▶ _PASSAGE TO READ_
-=-=-=-=-

Workforce is not required for a station to operate. Even with zero workforce, station production will work normally. Adding workforce only creates a bonus for the station. It is fine to operate stations without workforce (if you don’t want to bother, or don’t have the resources to build Habitats and provide supplies).

You do not have to achieve maximum workforce in order to gain benefits. If you have the ability to supply food and medical supplies, any workforce will provide some bonus.

Maximum workforce

As noted, the maximum workforce your station will attract is the sum total of all workforce supported by all the station’s factory modules.

Once the station has enough total workforce for all factory modules, workforce will stop growing. Usually this is what you want.

Shipyards and wharves may want to “over-provision” their station workforce (see below), but for other station types there is no value to doing so other than creating “spare” workforce in case some of them leave due to unavoidable shortages of food or medical supplies. Note that “spare” workers who are not working in factories will still consume some provisions.

Workforce and ship crew

For a wharf or shipyard that lets you hire crew, that crew comes from the station’s workforce. [As long as the station’s workforce is at least 25% of maximum.] Adding crew to ships will reduce the station’s current workforce count.

-=-=-=-=-

▶ _ACTION ITEM_
Please extend the station workforce guide above, picking up right after its final sentence.

-=-=-=-=-

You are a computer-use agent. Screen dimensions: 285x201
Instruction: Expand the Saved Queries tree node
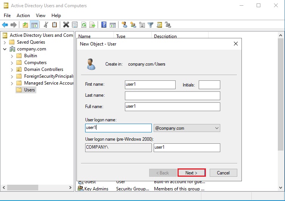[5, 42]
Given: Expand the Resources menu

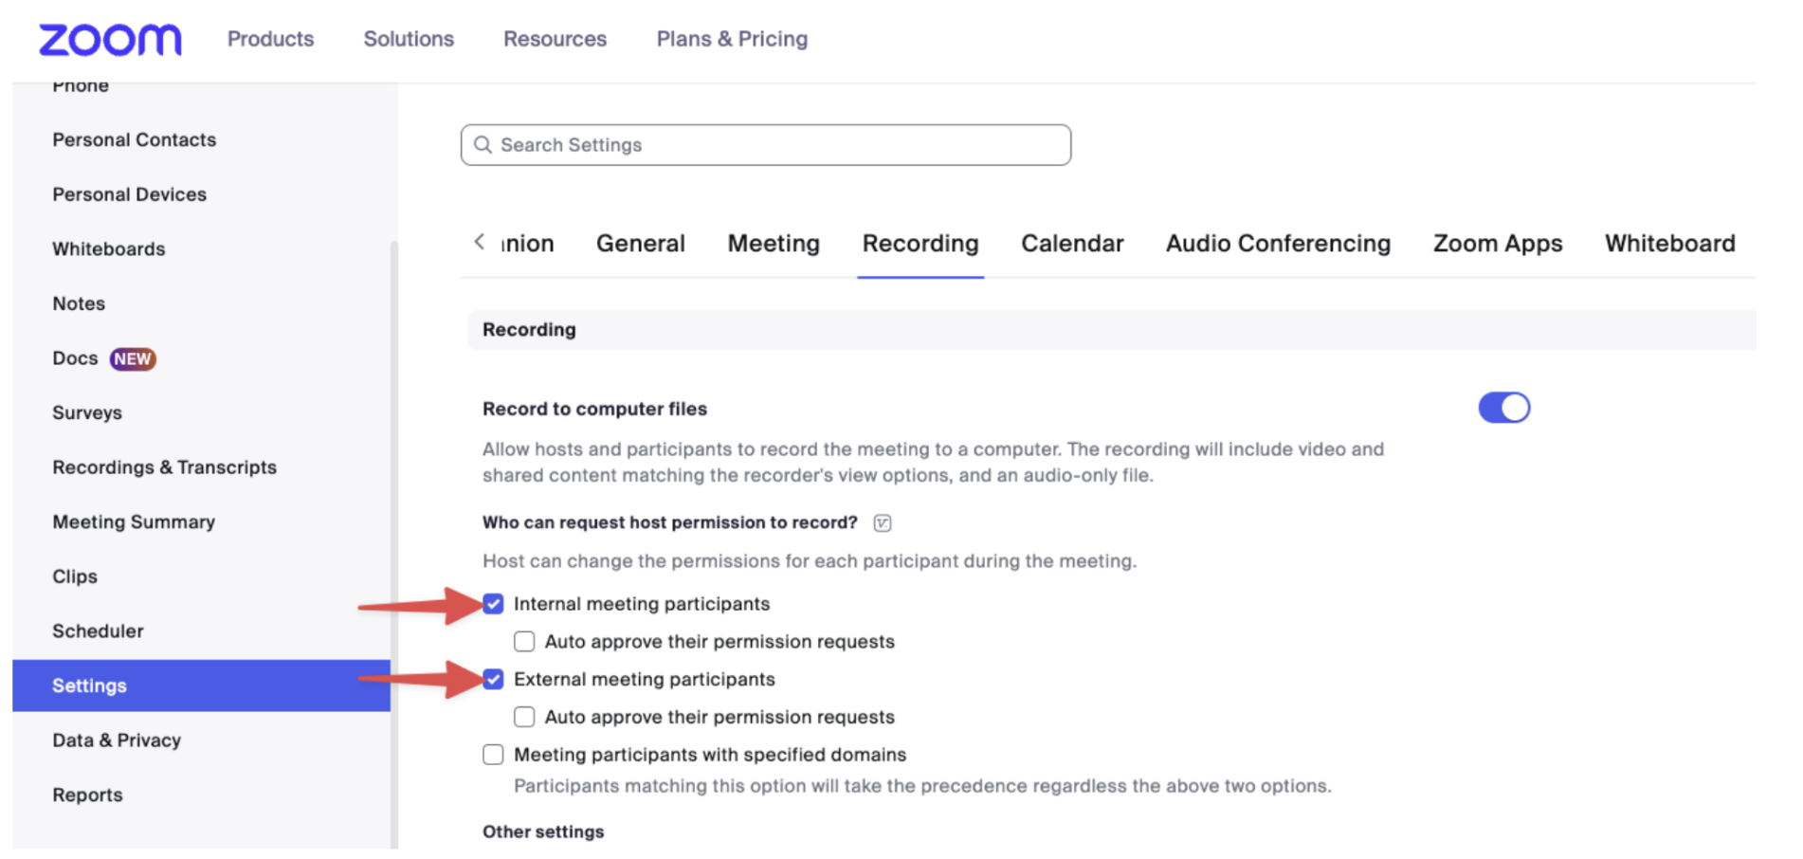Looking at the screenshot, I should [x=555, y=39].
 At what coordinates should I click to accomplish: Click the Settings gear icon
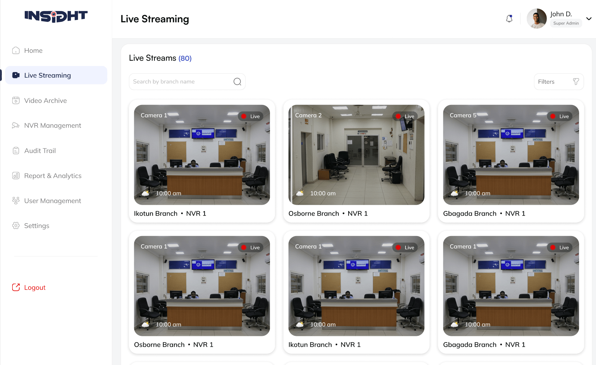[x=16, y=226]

-=-=-=-=-

▶ _ANSWER BOX_
It’s therefore desirable on such stations to provide extra housing and attract more workers than needed for the station’s factories, as mentioned above.

In the station’s Logical Overview, in the workforce box, there is a checkbox for “fill entire habitat.” Use this to over-provision the workforce and tell the station to keep attracting more workers, even if there are already enough to fully staff every factory. Workforce will keep growing until all Habitat modules are filled.

Attracting workforce

Workforce requires housing built at the station: Habitat modules. Each module has a rating for how many workers it can house. Empty housing provides no value, so you don’t need to add more space if you existing habitats are not full yet (and doing so will not increase workforce growth).

Workforce requires Food and Medical Supplies. If you have enough, more workers will slowly arrive. If you don’t provide enough supplies, they will leave instead. There is no warning or alert for declining workforce, so you need to be vigilant about checking in on supplies occasionally to make sure your logistics are working and sufficient.

Note that some sectors have planets, and these planets provide a bonus to workforce growth. You can see this in the Encyclopedia entry for each sector.

Workforce Supplies

Workers require food and medicine. As long as you supply enough, workforce will grow. When you fall short, workers will leave.

Food is species specific, and only usable by one species. Teladi will not eat Human food, and vice versa. Food supply therefore has to be matched to Habitat type. If you’re going to build housing for Boron workers, you must supply Boron food.

Medical supplies are identical for all species. Medical supplies are medical supplies, no matter how they’re produced. All species can be satisfied by any source.

Medical supply factory modules, though, come in several variations. They all produce medical supply wares, but they do it from different input wares. The Teladi medical supply module uses some of the same inputs as Teladi food, the Split version uses some of the same inputs as Split food, etc. It’s therefore generally easiest to match the meds factory to the species along with the food factories. Any type of medical supply factory will work, though, if you prefer to use one factory type to supply all workers.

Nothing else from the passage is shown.